**Exercise details:** Find the line containing "Screen dimensions: 361x203" in the records below. Copy exactly that line and each one after it, ending at the line containing "Viewport: 379px width, 225px height.", and nothing more.

++++ Dataset ++++

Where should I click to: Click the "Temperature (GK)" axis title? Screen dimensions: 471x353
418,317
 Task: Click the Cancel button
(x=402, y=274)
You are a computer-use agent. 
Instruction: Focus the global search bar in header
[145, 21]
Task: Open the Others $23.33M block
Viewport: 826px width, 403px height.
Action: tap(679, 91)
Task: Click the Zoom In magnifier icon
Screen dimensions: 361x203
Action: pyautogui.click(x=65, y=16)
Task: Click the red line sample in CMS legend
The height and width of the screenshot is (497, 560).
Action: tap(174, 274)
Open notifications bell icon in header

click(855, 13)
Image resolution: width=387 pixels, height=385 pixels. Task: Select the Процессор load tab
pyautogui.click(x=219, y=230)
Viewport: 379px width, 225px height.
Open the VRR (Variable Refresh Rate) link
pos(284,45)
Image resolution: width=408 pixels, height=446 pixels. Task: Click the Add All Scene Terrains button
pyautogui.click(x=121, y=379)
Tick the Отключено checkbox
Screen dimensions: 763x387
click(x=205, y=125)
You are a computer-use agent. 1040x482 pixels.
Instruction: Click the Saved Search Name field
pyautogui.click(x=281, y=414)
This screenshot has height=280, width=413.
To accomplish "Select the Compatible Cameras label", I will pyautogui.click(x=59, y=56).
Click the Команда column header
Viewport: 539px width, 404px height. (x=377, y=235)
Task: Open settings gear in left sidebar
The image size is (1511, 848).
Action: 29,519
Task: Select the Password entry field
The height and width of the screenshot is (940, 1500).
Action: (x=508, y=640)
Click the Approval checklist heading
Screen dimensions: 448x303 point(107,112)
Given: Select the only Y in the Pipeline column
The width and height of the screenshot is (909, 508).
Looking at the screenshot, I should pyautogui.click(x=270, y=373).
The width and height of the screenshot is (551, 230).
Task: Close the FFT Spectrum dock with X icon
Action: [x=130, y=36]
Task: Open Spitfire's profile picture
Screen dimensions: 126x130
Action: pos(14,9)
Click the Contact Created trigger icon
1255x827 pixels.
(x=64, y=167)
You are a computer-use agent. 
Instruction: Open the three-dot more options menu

++++

**Task result:**
Screen dimensions: 361x203
Action: pyautogui.click(x=65, y=16)
Task: Click the red line sample in CMS legend
The height and width of the screenshot is (497, 560).
Action: tap(174, 274)
Open notifications bell icon in header

click(855, 13)
Image resolution: width=387 pixels, height=385 pixels. Task: Select the Процессор load tab
pyautogui.click(x=219, y=230)
Viewport: 379px width, 225px height.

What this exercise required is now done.